Single by Foster the People

from the album Sacred Hearts Club
- Released: June 30, 2017
- Recorded: 2016
- Genre: Synth-pop; indie electronic; electronic;
- Length: 4:40
- Label: Columbia
- Songwriters: Mark Foster; Isom Innis;
- Producer: Isom Innis

Foster the People singles chronology
| "Doing It for the Money" (2017) | "Loyal Like Sid & Nancy" (2017) | "Sit Next to Me" (2017) |

= Loyal Like Sid & Nancy =

"Loyal Like Sid & Nancy" is a song by American indie pop band Foster the People from their third studio album, Sacred Hearts Club (2017). It was released on June 30, 2017, as the album's second single.

== Background and release ==
Mark Foster revealed "Loyal Like Sid & Nancy" was the song from Sacred Hearts Club that took them the longest to finish: "The music went through a lot of iterations before we finally settled on a three act play sort of format.

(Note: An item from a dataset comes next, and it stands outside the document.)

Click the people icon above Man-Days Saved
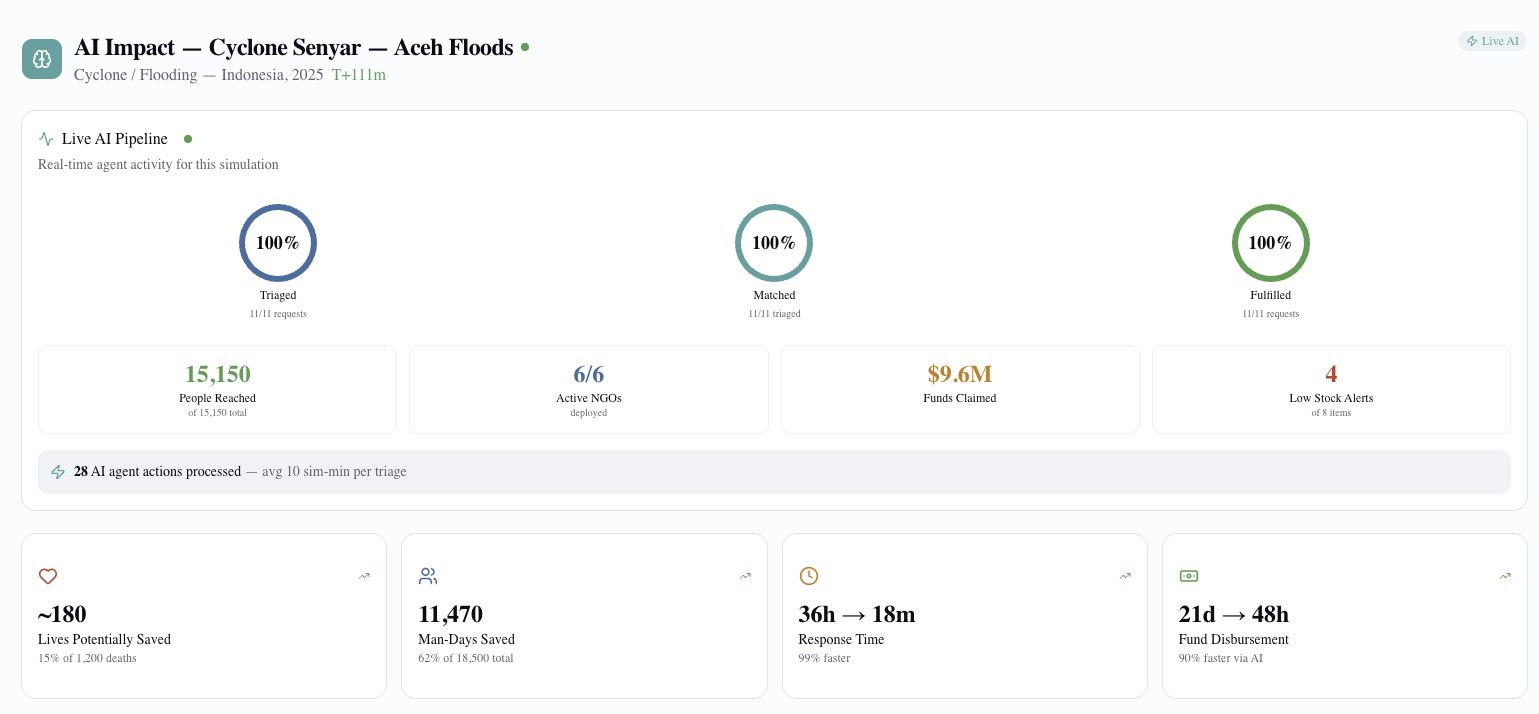This screenshot has width=1539, height=714. point(428,576)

But I went particularly insane writing the lyrics to that one. Also, it was important to me that the vocal delivery was right. The vocal needed to be sensual to offset the aggression of the lyrical message and the beat." He also mentioned the political structure of the song's lyrics as another struggle to get it done: "The political message posed another challenge. Especially when it came to touching on issues like the murder of Eric Garner and Black Lives Matter. And the new US policy on accepting refugees. It was a delicate dance to get these points across in the right way." The title of the song refers to the tragic relationship between the Sex Pistols' Sid Vicious and his girlfriend, Nancy Spungen.

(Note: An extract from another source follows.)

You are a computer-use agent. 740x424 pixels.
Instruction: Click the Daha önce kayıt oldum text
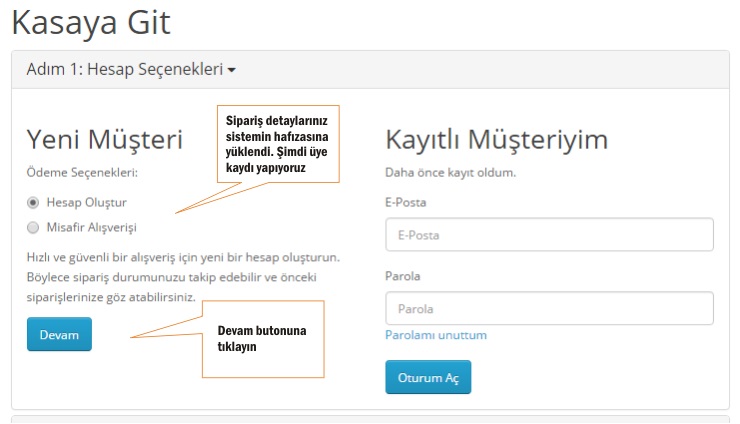[450, 172]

The song was released as the second single from the album on June 30, 2017 through many streaming services, including Spotify. It was also made available as a pre-order track for whoever purchased the album on iTunes.

== Composition ==
"Loyal Like Sid & Nancy" is an electronic song with hip hop influences. It was composed by the band's members Mark Foster and Isom Innis, the latter was also responsible for producing it. Innis said the song was originally an "atonal dance track" and was later rearranged by Foster: "Mark took it in the studio, added a chord progression, arranged a song that was really meant to be in the dance world. And that's when it started to transform." The last bridge of the song was inspired by Gene Wilder's memorable quotes from Willy Wonka & the Chocolate Factory. Foster revealed that the spoken-word piece had different lyrical variations, including samples from "Pure Imagination" that were later scrapped.